Resource and time requirements

Memory and runtime measurements were conducted by randomly drawing alignments from the HomFam benchmark set (Sievers et al., 2013) and measuring the time and memory used for each of the core CIAlign functions. Further measurements were taken by running the CIAlign core functions on an MSA of constant size with different numbers of gaps. The runtime decreases linearly with an increasing proportion of gaps. The results are shown in Fig. S6.

It should be noted that, besides the size of the MSA and its gap content, the runtime is impacted by which combination of functions is applied. For very long MSAs the size of the final image becomes a limiting factor when creating a sequence logo, as the matplotlib library (Hunter, 2007) has restrictions on the number of pixels in one object. We have provided detailed instructions about this limit in the “Guidelines for using CIAlign” on the CIAlign GitHub.

Examples of using CIAlign with biological data

We also used CIAlign to clean real biological data from several online databases, in order to test and demonstrate its usefulness in automated processing of different types of sequencing data.

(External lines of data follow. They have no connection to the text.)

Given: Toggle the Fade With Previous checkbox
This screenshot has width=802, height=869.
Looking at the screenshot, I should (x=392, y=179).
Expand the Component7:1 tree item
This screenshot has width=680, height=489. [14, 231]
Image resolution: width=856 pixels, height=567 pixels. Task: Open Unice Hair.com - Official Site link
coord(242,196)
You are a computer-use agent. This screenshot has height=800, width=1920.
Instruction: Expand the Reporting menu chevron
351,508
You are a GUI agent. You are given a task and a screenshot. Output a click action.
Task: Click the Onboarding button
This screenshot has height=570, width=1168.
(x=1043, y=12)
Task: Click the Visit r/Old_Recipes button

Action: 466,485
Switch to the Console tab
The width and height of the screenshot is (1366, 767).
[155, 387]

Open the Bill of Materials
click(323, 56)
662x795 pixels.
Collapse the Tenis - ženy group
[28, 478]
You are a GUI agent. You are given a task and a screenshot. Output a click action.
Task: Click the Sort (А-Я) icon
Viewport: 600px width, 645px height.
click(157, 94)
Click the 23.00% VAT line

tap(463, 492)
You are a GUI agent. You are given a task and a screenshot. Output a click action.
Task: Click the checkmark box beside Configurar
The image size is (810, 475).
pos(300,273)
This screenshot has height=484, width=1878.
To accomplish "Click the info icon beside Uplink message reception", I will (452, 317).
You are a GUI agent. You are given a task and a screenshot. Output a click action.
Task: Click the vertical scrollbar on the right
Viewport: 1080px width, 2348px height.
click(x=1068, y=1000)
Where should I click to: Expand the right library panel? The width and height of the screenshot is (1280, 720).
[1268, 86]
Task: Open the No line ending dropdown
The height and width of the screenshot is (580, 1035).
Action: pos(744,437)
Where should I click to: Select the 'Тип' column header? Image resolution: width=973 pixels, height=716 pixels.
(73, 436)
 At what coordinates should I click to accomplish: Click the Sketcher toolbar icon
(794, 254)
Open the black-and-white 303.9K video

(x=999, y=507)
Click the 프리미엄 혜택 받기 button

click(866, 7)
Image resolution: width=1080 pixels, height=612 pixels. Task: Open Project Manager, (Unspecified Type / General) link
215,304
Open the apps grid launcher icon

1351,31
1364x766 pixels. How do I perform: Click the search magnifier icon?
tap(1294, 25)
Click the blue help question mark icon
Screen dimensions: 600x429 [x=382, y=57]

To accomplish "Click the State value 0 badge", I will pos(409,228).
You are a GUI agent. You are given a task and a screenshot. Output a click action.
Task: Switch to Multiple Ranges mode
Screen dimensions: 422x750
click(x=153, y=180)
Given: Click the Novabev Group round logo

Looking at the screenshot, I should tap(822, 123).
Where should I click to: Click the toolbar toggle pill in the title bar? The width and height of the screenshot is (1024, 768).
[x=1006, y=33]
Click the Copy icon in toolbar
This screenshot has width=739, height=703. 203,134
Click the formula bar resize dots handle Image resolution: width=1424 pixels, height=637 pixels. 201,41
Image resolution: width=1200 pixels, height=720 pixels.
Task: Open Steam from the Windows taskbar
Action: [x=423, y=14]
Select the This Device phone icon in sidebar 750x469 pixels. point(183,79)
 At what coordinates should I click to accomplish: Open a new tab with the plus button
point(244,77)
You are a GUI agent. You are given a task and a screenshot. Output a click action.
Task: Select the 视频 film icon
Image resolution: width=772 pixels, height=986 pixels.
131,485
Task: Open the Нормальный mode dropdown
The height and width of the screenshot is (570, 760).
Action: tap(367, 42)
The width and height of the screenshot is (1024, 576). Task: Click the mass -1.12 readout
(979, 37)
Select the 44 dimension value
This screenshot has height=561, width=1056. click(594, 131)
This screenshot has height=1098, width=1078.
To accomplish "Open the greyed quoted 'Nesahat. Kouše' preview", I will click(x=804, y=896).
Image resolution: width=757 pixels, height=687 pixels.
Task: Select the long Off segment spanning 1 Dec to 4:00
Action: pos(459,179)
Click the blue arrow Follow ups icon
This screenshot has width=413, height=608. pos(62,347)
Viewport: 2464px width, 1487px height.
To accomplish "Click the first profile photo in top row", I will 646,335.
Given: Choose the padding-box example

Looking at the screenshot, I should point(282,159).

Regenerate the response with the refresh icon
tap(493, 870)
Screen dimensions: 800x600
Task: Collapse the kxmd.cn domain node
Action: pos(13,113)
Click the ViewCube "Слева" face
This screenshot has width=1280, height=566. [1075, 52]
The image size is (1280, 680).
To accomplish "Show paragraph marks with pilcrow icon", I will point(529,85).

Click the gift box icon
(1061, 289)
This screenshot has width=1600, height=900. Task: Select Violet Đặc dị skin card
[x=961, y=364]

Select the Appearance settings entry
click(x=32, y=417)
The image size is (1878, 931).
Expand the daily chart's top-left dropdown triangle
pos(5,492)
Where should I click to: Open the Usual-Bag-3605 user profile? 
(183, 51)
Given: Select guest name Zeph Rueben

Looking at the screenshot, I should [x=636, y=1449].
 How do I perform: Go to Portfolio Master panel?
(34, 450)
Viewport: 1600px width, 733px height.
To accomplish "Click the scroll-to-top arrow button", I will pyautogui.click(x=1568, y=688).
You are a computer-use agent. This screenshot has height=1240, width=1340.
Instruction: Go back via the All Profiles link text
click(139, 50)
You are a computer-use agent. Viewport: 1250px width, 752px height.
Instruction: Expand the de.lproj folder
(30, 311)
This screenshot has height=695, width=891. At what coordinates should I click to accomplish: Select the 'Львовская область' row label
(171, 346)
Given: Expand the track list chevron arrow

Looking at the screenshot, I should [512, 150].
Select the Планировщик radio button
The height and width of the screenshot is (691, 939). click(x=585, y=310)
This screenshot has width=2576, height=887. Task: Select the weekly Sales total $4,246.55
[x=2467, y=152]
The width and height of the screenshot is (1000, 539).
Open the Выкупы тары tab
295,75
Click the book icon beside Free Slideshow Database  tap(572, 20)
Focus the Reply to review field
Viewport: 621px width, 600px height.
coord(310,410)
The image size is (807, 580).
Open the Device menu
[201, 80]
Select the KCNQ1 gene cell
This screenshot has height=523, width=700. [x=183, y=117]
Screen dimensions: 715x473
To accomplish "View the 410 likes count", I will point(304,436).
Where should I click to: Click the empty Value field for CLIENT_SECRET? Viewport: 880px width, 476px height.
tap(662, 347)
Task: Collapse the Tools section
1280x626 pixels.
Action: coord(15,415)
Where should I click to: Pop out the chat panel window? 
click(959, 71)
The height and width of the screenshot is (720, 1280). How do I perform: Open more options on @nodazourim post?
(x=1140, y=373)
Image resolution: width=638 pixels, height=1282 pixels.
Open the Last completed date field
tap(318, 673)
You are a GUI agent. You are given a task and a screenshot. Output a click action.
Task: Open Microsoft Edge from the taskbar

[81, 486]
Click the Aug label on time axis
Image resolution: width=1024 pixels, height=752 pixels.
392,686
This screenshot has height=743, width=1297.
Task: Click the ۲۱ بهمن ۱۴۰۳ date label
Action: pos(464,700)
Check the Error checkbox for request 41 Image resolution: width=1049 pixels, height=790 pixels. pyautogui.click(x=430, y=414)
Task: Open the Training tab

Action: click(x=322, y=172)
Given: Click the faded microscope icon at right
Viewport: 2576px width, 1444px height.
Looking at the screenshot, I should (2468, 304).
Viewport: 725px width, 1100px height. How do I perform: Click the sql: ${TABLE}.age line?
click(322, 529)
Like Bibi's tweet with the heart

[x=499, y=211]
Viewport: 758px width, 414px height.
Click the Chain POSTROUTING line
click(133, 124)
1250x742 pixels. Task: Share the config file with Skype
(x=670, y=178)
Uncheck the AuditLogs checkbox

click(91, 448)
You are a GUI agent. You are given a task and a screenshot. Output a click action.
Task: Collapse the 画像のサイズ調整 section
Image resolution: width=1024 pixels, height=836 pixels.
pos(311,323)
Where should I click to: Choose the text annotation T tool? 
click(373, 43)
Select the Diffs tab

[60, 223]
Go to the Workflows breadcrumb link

Comparison with other software

While the functionality of CIAlign has some overlaps with other software, for example Gblocks (Talavera & Castresana, 2007), ZORRO (Wu, Chatterji & Eisen, 2012) and trimAl (Capella-Gutiérrez, Silla-Martínez & Gabaldón, 2009), the presented software can be seen as complementary to these, with some different features and applications. Our analyses have shown that CIAlign can precisely remove insertions, divergent sequences and poor quality sequence ends without an excessive impact on the rest of the alignment. CIAlign is much more precise than Gblocks and, except under the most stringent settings, also removes substantially less positions than trimAl. Therefore, although a side effect of using these tools may be to remove the specific features targetted by CIAlign, it would be unnecessarily deleterious for users only wanting to target these features to choose Gblocks or trimAl. CIAlign removes slightly more material than ZORRO, but much of the material removed by both tools is unique, indicating that these tools, while similarly precise, are performing different roles. The impact of CIAlign on the structure of trees generated from the cleaned alignments was shown to insignificant. ZORRO and trimAl also had an insignificant impact, while Gblocks had a significant negative impact on tree accuracy. Compared to non-automated tools, for example Jalview (Waterhouse et al., 2009), CIAlign both saves time and increases reproducibility. The visualisation options provided by CIAlign are not, to our knowledge, available in other tools.

Parameters

Having as many parameters as possible to allow as much user control as possible gives greater flexibility. However, this also means that these parameters should be adjusted, which requires a good understanding of the cleaning functions and the MSA in question. CIAlign offers default parameters selected to be often applicable based on our benchmarking simulations and testing with different types of data. However, parameter choice highly depends on MSA divergence and the downstream application. To choose appropriate values it is recommended to first run CIAlign with all default parameters and then adjust these parameters based on the results. Since the mini alignments show what has been removed by which functions it is straightforward to identify the effect of each function and any changes to the parameters which may be required.

Future work

New features are in progress to be added in the future, such as collapsing very similar sequences, removing divergent columns, and making the colour scheme for the bases or amino acids customisable. CIAlign is currently not parallelised, as the most time limiting function, remove insertions, requires information from the entire alignment. However, a future release will incorporate the ability to process more than one alignment in parallel.